Microphone streaming would be amazing to have! Can you open a PR?

erksch commented 4 years ago

Yep hopefully tomorrow :)

reuben commented 4 years ago

@erksch have you had a chance to work on the microphone streaming code? I would love to include that in 0.8 if possible :)

erksch commented 4 years ago

@reuben sorry for the absence, i was a little bit occupied. I'll make a PR today!

erksch commented 4 years ago

@reuben I noticed "/deepspeech_ios/libdeepspeech.dylib" in the .gitignore. Maybe that is what is missing for me? Where do I get this file?

reuben commented 4 years ago

@erksch that is a leftover from older code, I'll remove it. You should only need libdeepspeech.so.

erksch commented 4 years ago

Here is the PR While file transcription does still not work, the microphone streaming actually works for me :D

zaptrem commented 4 years ago

Do you plan on publishing a Cocoapod for the framework portion of this? I'm going to build a React Native module for this but auto-linking requires a pod. Afterward, I can add instructions for users to drag the model file into the correct directory.

reuben commented 4 years ago

It's not just the models, you also need to add the shared library, libdeepspeech.so, as a direct dependency of the app. Do you think it still makes sense to publish the framework on Cocoapods given this requirement? I've been hesitant to do that and then get tons of support requests from people with weird linker errors.

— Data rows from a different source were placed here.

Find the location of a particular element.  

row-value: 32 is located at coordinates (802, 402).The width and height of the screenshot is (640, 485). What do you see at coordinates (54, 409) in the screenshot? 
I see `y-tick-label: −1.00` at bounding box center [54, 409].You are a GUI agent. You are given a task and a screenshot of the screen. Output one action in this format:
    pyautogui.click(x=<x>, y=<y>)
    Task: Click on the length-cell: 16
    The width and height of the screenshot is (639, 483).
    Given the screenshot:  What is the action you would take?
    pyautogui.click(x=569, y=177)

We could try to dlopen the library and give a more descriptive message but I'm not sure how that fits with App Store guidelines.

zaptrem commented 4 years ago

I'll look into that. Is it not possible to bundle libdeepspeech.so with the Cocoapod then use something like use_frameworks! ? I'm pretty sure Google does that with all of their pods. Loading dynamic code from the internet isn't allowed on the AppStore.

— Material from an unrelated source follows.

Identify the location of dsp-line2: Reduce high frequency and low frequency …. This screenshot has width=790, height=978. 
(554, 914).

reuben commented 4 years ago

I'm not talking about loading dynamic code from the internet, I'm talking about having to add a shared library as a dependency or your app in Xcode. It'll then get codesigned and bundled with the application. This is because iOS does not allow linking against a framework that itself links against another shared library. Maybe I should look more seriously into static linking, which would make this way simpler.

Am 30.07.2020 um 22:28 schrieb zaptrem notifications@github.com:

 I'll look into that. Loading dynamic code from the internet isn't allowed on the AppStore.

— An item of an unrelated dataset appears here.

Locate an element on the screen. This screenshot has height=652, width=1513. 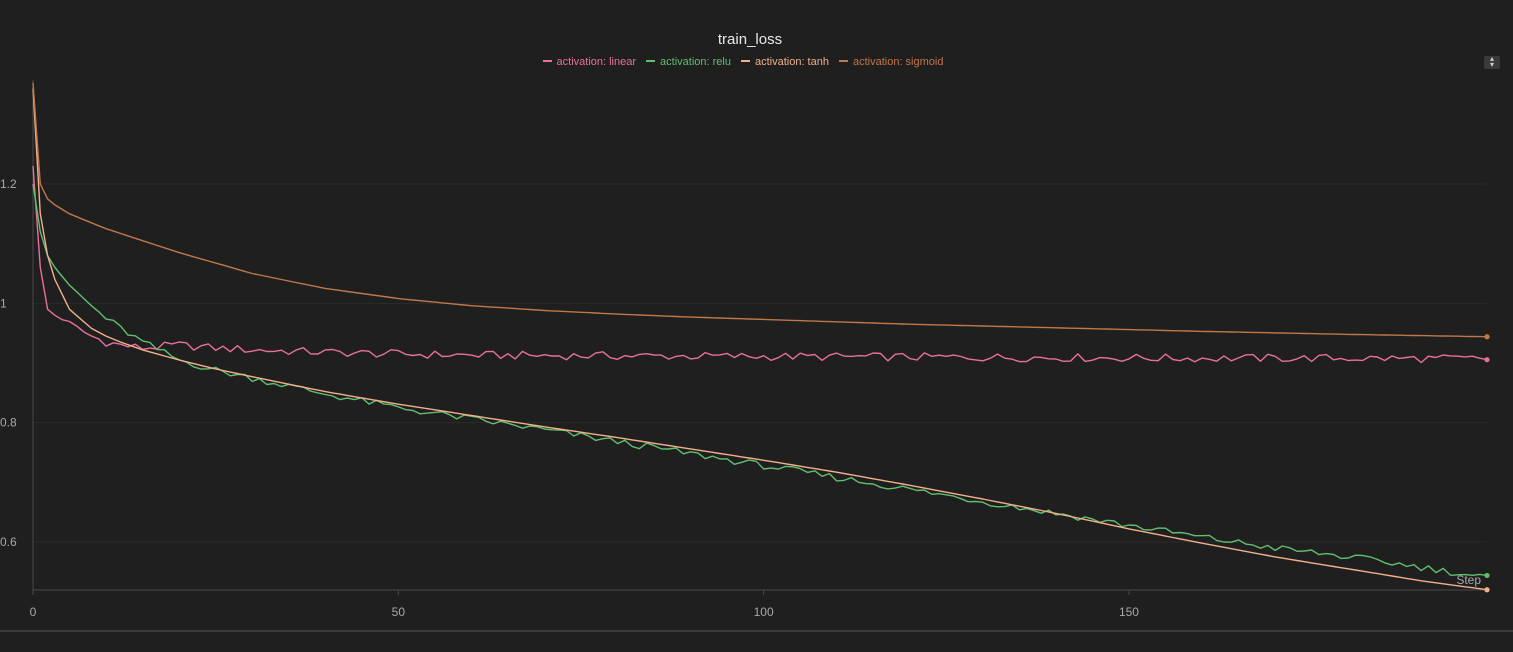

— You are receiving this because you were mentioned. Reply to this email directly, view it on GitHub, or unsubscribe.

zaptrem commented 4 years ago

If that won't require some massive overhaul it might be a good idea. Static frameworks are sometimes better for app load times than dynamic ones. Let me know how this goes, as switching from Apple's wildly unstable built-in transcription API to DeepSpeech for extremely long on-device transcription jobs is on our roadmap (after trying it on Android starting in a few days).

zaptrem commented 4 years ago

@reuben
Any change on this? I'm starting the Android half of this library tonight.

alexmay23 commented 4 years ago

@reuben hey. Where can I find libdeepspeech.so for iOS, or how can I build it by myself? I looked at links you have provided long time ago but it sends me 404. Thanks in advance.

lissyx commented 4 years ago

It's provided in the latest 0.8 or alpha 0.9 on github releases

alexmay23 commented 4 years ago

@lissyx iOS build only in 0.9 alpha.

lissyx commented 4 years ago

@lissyx iOS build only in 0.9 alpha.

It's always nice when you trust people that are working on the project.